Disco y Vea, cadenas de hipermercados que pertenecen al Grupo Cencosud, dieron las primeras señales de la debacle de sus unidades de negocio. Concretamente Disco decidió cerrar las sucursales Moreno (en el Nine Shopping) y Castelar (sobre la Av. Arias 3247) y Vea, bajará la persiana del súper de la localidad de Merlo (Av. Libertador 28). En todos los casos aducen que resulta inviable afrontar los aumentos de los alquileres al triple, y una fuerte y sostenida baja en las ventas. Como para completar el cuadro, el desembarco de Coto en las cercanías de estas sucursales no hizo más que agravar y precipitar el final de sus operaciones comerciales.
La primera sucursal que cerrará es la del Vea Merlo, generando el despido de unos 40 trabajadores. En primera instancia, el gremio de empleados de comercio (SEOCA) confirmó a Primer Plano On Line que ya inició la negociación para el traslado de los empleados a otras dependencias de la cadena. Sin embargo, para aquellos trabajadores que no acepten el acuerdo están solicitando indemnizaciones del 150 por ciento.
En principio, las sucursales que deben pagar alquiler son las que están verdaderamente en problemas. Por ahora, las que operan en locales propios podrán seguir resistiendo a la espera del repunte del consumo.
Sin embargo las malas noticias no terminan con las tres sucursales mencionadas, ya que la situación de probable cierre se extiende a otras dependencias del supermercado Vea, que junto a Disco, Easy y Jumbo forman parte del conglomerado económico del Grupo Cencosud.
Carrefour, también en la cuerda floja
La filial argentina de la multinacional francesa de supermercados protagoniza también un fuerte plan de ajuste que prevé unas tres mil cesantías que se aplicarán en distintas sucursales y otras áreas de la compañía. Con la caída del consumo como factor clave, cerrarán al menos diez sucursales. Entre las primeras de la lista se cuentan los super de Ituzaingó, Villa Tesei y Moreno en el Conurbano bonaerense, además de otras localizadas en la capital federal y el interior del país. Sin embargo, el plan incluye reconvertir algunas sucursales en supermercados mayoristas en consonancia con los cambios de consumo, fruto de la caída de las ventas minoristas.
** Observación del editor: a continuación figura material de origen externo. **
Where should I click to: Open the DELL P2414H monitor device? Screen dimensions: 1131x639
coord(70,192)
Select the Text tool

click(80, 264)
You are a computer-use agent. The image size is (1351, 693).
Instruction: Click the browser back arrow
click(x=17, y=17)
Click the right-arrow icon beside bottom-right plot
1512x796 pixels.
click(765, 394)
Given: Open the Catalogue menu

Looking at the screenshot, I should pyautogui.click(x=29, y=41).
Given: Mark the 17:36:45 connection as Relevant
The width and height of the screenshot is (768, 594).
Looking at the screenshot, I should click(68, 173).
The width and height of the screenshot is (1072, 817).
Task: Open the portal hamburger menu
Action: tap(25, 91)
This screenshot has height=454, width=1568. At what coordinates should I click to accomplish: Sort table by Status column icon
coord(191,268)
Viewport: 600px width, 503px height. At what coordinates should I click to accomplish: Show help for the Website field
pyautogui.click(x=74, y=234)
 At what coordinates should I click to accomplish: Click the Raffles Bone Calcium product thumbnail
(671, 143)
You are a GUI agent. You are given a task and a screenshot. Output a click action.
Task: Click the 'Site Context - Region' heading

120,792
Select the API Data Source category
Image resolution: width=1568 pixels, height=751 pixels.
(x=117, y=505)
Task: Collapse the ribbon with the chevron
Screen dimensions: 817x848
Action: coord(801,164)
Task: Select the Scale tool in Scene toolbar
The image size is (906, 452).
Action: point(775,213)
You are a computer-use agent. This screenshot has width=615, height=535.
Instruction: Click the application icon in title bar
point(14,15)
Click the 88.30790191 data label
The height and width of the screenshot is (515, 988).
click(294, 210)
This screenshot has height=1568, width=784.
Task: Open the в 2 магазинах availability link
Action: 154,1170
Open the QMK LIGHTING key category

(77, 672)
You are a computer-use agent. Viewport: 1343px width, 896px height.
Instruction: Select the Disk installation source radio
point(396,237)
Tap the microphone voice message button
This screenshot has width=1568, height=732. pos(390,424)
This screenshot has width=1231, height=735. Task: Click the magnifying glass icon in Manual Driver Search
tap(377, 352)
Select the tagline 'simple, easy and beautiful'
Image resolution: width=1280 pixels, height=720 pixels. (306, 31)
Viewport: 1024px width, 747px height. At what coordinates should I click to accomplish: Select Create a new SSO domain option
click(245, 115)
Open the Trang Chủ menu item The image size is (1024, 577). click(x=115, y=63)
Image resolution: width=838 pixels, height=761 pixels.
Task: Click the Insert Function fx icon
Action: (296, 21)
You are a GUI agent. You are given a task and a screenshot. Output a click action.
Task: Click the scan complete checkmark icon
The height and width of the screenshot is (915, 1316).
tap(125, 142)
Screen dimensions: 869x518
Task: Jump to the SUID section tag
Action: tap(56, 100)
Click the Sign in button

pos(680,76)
Este hecho alivianaría la cantidad de despidos.

La firma ya prescindió de 800 trabajadores entre 2016 y 2017 y estaría atravesando una etapa de crisis de facturación que la obliga a recortar el 15 por ciento del total de su planta de empleados.
Carrefour cerró en 2016 algunos de sus locales “market” y abrió en simultáneo otros versión “express”, readecuándose a la nueva realidad económica y de consumo de los argentinos. Fuentes del sindicato de comercio graficaron a Primer Plano On Line el beneficio que genera para la multinacional francesa esta mutación: “al achicar la estructura se quedan con cinco empleados por cada local que realizan las tareas de diez personas. En esta versión de pequeño supermercado un mismo empleado debe hacer las veces de cajero, repositor y encargado; la cantidad de trabajadores por local no habilita la presencia de delegados y así se da vía libre a la precarización de las fuentes de trabajo”, concluyeron.